4. Toutefois, il ressort des termes mêmes de cette délibération que le conseil général avait bien décidé de participer au capital de la future société publique locale qui serait chargée de la réalisation et de l’exploitation du centre des congrès de Metz pour le compte des collectivités intéressées, dont le département lui-même et qu’il avait décidé d’apporter une contribution de 10 millions d’euros pour la réalisation de l’opération, la seule condition étant que les autres actionnaires de la société publique locale, la ville de Metz et la communauté Metz Métropole, prennent des délibérations concordantes. La circonstance que la délibération précise que la contribution était de « 10 millions d’euros comme indiqué dans le rapport du président », ne démontre pas que le département n’entendait pas s’engager sur ce montant et ce versement, alors que le rapport du président du conseil général ne comportait aucun mention de nature à faire supposer que la contribution du département était éventuelle et que son montant n’était qu’indicatif. Au contraire, le rapport mentionnait que ce montant était « forfaitaire, non révisable et non actualisable » et il indiquait dans quels cadres seraient trouvés les crédits. D’ailleurs, l’autre engagement du département figurant dans cette délibération, relatif à l’entrée dans le capital de la société publique locale et à la nomination de membres de son conseil d’administration, a été réalisé.
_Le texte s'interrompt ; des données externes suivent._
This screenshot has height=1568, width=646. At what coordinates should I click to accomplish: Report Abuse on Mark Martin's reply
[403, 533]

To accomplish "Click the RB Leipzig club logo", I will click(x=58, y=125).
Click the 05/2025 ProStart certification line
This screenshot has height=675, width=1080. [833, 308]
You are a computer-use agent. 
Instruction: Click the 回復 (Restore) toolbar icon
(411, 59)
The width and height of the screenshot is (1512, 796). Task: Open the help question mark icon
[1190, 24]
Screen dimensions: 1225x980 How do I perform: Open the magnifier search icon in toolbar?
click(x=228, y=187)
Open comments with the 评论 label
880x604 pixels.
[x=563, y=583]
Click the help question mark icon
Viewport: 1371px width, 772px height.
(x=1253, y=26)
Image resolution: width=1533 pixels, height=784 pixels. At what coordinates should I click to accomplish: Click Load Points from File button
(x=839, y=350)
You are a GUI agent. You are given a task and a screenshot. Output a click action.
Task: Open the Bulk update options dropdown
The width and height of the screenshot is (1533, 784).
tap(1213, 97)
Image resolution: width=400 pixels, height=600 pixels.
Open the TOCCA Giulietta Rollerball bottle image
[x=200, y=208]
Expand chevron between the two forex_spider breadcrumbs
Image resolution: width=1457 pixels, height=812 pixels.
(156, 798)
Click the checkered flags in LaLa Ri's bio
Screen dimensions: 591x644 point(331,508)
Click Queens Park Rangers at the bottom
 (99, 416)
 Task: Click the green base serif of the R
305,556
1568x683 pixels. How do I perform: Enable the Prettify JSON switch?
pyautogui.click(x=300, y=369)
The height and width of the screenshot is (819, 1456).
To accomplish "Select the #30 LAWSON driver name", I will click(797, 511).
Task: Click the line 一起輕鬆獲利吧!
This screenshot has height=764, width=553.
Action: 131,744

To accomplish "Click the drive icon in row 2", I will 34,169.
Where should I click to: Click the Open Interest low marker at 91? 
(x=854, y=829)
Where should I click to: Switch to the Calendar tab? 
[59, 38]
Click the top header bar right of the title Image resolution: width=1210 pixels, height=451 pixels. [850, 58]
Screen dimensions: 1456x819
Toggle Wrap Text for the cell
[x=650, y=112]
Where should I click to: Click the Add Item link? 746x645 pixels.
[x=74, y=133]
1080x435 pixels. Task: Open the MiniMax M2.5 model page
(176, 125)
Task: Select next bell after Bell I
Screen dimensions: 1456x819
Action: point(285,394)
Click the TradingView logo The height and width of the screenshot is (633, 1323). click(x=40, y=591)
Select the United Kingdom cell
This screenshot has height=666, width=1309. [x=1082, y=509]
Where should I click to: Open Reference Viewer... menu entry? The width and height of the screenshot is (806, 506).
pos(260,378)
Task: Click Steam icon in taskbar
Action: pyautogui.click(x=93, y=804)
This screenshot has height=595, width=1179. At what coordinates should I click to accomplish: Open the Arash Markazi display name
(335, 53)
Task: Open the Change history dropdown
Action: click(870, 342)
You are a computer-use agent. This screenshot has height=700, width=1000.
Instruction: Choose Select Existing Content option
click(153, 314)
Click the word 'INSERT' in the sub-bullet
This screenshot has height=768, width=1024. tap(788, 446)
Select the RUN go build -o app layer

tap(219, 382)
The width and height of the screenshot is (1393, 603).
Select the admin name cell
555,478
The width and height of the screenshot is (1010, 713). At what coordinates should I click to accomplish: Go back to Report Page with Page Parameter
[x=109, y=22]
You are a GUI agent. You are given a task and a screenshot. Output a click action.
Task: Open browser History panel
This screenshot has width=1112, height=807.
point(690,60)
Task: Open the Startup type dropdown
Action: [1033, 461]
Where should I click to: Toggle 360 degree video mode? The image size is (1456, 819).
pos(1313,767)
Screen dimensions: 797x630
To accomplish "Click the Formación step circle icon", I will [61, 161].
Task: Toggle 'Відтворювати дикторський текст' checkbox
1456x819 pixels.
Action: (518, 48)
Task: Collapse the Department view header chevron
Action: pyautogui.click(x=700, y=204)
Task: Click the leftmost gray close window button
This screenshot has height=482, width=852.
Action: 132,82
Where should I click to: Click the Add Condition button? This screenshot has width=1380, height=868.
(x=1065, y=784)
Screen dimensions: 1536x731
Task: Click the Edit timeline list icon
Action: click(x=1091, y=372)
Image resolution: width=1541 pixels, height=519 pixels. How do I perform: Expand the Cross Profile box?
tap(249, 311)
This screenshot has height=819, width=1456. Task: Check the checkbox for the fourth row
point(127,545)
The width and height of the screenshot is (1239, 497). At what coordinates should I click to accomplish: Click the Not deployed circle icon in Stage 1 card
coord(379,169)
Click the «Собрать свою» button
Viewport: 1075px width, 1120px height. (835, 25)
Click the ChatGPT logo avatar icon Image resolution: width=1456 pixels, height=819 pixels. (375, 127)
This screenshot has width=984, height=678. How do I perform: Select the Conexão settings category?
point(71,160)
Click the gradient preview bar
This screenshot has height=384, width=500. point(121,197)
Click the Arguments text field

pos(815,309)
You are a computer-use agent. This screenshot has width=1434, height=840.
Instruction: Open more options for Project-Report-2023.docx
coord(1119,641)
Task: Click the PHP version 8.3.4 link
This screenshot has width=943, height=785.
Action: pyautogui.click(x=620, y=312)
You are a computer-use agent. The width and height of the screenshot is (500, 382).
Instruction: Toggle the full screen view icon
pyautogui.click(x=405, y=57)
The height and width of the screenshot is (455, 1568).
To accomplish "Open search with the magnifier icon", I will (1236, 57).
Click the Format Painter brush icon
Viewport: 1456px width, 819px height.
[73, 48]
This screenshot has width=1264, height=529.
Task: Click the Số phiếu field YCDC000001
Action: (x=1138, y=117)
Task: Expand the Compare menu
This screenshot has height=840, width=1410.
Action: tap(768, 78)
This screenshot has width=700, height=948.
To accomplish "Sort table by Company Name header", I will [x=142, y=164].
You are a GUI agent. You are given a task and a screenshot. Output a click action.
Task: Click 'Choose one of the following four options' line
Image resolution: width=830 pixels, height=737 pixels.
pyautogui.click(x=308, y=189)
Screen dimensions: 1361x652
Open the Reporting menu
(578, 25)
Le fait que l’opération ait coûté moins cher que prévu et que le département aurait alors pu éventuellement envisager de diminuer sa subvention, n’est pas par elle-même de nature à démontrer que le département ne s’était pas engagé à verser une telle subvention et que la délibération du 25 septembre 2014 n’a pas eu pour objet de revenir sur les décisions prises le 13 juin 2013.
5. En second lieu, le département de la Moselle fait valoir que c’est à tort que le tribunal administratif, saisi par la société publique locale Metz Métropole Moselle Congrès, a jugé que, par la délibération du 13 juin 2013, le département s’était engagé à verser sa participation à la société Metz Métropole Moselle Congrès et avait créé des droits au profit de cette société.
6. Toutefois, il ressort des termes de la délibération du 13 juin 2013 ainsi que du rapport du président du conseil général qui l’accompagnait, que l’opération de réalisation du centre des congrès de Metz, devait être confiée à une société publique locale, qui si elle n’était pas encore créée, avait déjà le nom de E…et qu’elle regrouperait les moyens techniques et les financements destinés à la réalisation de l’opération, la société agissant pour le compte de ses associés, la ville de Metz, la communauté Metz Métropole et le département de la Moselle. Ainsi, la délibération prévoyait nécessairement que la somme de 10 millions entrerait dans le budget de cette société publique locale. La circonstance que la société a été créée après la délibération du 13 juin 2013, alors d’ailleurs qu’elle ne pouvait être constituée avant que les assemblées délibérantes de chaque personne publique associée aient donné leur accord, est sans incidence sur l’engagement du département à contribuer à l’opération confiée à cette société. Si le président du conseil général avait indiqué dans son rapport que les crédits seraient apportés pour 5 millions au titre de la contribution du conseil général à un contrat destiné à compenser la perte de présence militaire pour la ville de Metz et pour 5 millions au titre d’un accord avec Metz Métropole par lequel le département contribuait au subventionnement de certaines opérations, ces mentions indiquaient seulement dans quels cadres seraient pris les crédits nécessaires et non que ceux-ci devraient être versés à Metz Métropole et non à la société chargée de l’opération de réalisation du centre des congrès.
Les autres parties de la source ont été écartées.